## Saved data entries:
________________________________________

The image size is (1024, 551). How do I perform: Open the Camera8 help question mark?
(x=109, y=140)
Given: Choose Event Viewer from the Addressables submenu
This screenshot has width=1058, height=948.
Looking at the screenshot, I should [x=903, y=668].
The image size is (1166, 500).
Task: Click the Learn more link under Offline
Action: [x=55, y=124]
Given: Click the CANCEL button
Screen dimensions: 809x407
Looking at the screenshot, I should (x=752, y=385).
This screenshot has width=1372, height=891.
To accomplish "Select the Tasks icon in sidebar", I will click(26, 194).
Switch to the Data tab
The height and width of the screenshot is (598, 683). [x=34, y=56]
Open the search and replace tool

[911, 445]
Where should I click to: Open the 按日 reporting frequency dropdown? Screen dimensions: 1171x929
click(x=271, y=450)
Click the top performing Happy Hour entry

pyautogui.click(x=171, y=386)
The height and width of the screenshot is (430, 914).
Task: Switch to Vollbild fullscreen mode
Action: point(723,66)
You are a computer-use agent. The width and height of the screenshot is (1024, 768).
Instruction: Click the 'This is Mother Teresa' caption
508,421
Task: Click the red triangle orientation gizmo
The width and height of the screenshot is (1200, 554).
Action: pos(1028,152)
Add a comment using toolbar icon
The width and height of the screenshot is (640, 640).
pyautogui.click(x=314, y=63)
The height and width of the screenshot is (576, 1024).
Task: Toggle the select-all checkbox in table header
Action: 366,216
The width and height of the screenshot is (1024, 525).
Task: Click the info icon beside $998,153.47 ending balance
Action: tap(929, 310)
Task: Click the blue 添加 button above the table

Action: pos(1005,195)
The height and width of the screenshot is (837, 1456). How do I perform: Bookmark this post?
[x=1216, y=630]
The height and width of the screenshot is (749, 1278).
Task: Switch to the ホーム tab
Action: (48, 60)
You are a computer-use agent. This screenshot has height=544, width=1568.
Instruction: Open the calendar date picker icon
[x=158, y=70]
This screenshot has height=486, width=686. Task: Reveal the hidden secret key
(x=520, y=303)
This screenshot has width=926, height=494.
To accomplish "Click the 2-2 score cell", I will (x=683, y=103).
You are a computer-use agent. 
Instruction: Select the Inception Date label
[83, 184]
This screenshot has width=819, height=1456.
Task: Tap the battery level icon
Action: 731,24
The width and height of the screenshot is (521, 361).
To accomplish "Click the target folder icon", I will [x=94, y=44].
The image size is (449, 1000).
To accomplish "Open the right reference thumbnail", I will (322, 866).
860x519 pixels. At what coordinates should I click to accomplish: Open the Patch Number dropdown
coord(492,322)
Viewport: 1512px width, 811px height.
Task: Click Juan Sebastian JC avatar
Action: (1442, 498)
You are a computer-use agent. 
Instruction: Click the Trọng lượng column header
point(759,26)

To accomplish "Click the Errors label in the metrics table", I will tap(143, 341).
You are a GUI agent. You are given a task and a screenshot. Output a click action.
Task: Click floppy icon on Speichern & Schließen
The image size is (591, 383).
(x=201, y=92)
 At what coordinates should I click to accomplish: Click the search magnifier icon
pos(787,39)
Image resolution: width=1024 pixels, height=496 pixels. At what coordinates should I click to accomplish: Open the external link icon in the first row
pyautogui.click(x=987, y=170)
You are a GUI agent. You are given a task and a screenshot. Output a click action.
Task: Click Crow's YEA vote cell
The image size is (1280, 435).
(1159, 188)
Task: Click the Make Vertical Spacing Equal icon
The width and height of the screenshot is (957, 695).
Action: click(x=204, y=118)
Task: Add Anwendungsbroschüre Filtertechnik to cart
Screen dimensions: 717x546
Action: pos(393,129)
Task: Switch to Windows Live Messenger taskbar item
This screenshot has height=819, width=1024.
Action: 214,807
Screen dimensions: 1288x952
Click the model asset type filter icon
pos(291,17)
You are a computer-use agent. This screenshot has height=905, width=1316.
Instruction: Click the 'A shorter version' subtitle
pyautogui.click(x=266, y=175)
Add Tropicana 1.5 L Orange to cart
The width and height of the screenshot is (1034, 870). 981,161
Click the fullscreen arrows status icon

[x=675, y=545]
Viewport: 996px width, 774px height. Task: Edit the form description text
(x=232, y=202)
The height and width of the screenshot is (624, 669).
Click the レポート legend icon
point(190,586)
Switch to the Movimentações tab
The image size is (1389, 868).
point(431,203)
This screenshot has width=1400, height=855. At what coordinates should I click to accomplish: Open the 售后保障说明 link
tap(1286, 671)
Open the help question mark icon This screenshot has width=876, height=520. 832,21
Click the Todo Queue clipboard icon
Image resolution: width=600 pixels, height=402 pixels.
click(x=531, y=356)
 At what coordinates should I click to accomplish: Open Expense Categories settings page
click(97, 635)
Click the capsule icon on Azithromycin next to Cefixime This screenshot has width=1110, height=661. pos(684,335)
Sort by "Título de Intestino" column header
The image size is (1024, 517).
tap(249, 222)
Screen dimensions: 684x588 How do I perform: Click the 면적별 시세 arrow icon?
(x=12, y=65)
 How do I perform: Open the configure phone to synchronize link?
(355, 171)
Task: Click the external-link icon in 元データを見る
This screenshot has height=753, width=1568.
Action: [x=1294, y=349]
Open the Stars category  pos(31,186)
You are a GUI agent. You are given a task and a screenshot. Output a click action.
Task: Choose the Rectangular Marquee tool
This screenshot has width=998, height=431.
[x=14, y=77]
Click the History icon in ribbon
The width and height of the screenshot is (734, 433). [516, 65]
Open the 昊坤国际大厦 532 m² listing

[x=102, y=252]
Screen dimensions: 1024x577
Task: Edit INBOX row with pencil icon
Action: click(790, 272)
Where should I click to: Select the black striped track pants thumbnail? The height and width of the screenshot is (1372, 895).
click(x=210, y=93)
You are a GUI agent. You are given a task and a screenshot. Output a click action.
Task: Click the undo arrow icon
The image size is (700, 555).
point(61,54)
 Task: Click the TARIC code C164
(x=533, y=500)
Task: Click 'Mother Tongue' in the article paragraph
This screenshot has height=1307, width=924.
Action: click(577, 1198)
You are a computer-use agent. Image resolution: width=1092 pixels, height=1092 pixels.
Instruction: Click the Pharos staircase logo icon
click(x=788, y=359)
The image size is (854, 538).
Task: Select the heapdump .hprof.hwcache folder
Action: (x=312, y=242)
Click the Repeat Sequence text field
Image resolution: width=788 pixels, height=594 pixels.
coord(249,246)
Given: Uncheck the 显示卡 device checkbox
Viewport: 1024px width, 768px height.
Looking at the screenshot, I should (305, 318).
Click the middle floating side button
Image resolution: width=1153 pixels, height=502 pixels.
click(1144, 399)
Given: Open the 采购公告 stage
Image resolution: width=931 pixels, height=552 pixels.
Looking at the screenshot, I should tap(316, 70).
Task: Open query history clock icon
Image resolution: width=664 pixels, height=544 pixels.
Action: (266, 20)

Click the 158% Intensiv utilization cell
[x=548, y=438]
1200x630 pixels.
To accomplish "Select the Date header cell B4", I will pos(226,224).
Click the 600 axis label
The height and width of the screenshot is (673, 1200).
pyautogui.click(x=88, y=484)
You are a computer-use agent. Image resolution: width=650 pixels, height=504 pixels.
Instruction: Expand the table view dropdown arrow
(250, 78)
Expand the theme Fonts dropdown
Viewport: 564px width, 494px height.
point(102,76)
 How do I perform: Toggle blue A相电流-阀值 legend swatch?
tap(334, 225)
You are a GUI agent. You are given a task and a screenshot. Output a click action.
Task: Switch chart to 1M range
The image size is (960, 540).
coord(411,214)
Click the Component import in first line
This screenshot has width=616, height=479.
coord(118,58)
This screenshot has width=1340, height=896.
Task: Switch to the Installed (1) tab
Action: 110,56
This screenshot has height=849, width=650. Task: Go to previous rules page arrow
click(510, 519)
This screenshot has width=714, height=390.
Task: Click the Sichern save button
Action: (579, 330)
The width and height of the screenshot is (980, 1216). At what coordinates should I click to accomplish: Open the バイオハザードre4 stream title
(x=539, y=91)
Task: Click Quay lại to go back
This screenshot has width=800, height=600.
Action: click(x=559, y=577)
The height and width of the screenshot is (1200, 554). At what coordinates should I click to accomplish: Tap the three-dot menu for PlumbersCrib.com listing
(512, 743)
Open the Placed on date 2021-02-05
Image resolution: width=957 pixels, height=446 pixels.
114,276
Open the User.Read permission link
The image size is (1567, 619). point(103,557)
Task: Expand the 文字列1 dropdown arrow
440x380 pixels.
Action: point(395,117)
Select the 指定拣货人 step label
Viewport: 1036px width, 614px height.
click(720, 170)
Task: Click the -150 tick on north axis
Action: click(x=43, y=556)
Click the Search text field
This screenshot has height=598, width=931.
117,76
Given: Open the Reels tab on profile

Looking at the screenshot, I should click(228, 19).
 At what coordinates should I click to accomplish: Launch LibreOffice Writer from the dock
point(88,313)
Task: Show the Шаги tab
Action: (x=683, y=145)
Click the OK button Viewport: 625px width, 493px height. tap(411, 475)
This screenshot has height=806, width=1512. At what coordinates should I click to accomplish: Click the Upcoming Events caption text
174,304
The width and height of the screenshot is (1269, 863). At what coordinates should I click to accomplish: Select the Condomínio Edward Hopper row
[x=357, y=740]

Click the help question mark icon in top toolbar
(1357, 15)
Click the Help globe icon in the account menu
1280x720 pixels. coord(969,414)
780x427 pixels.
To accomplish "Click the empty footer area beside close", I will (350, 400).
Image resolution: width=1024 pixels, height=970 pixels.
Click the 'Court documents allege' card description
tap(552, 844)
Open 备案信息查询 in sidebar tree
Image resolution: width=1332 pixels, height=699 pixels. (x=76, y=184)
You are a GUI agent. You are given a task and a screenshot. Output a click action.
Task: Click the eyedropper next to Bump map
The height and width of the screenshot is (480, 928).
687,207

________________________________________

## TASK TO CARRY OUT:
Write the opening line of the data above and every line after it, exactly, stopping once you have written the line with "This screenshot has width=1372, height=891.".

## TASK OUTPUT:
The image size is (1024, 551). How do I perform: Open the Camera8 help question mark?
(x=109, y=140)
Given: Choose Event Viewer from the Addressables submenu
This screenshot has width=1058, height=948.
Looking at the screenshot, I should [x=903, y=668].
The image size is (1166, 500).
Task: Click the Learn more link under Offline
Action: [x=55, y=124]
Given: Click the CANCEL button
Screen dimensions: 809x407
Looking at the screenshot, I should (x=752, y=385).
This screenshot has width=1372, height=891.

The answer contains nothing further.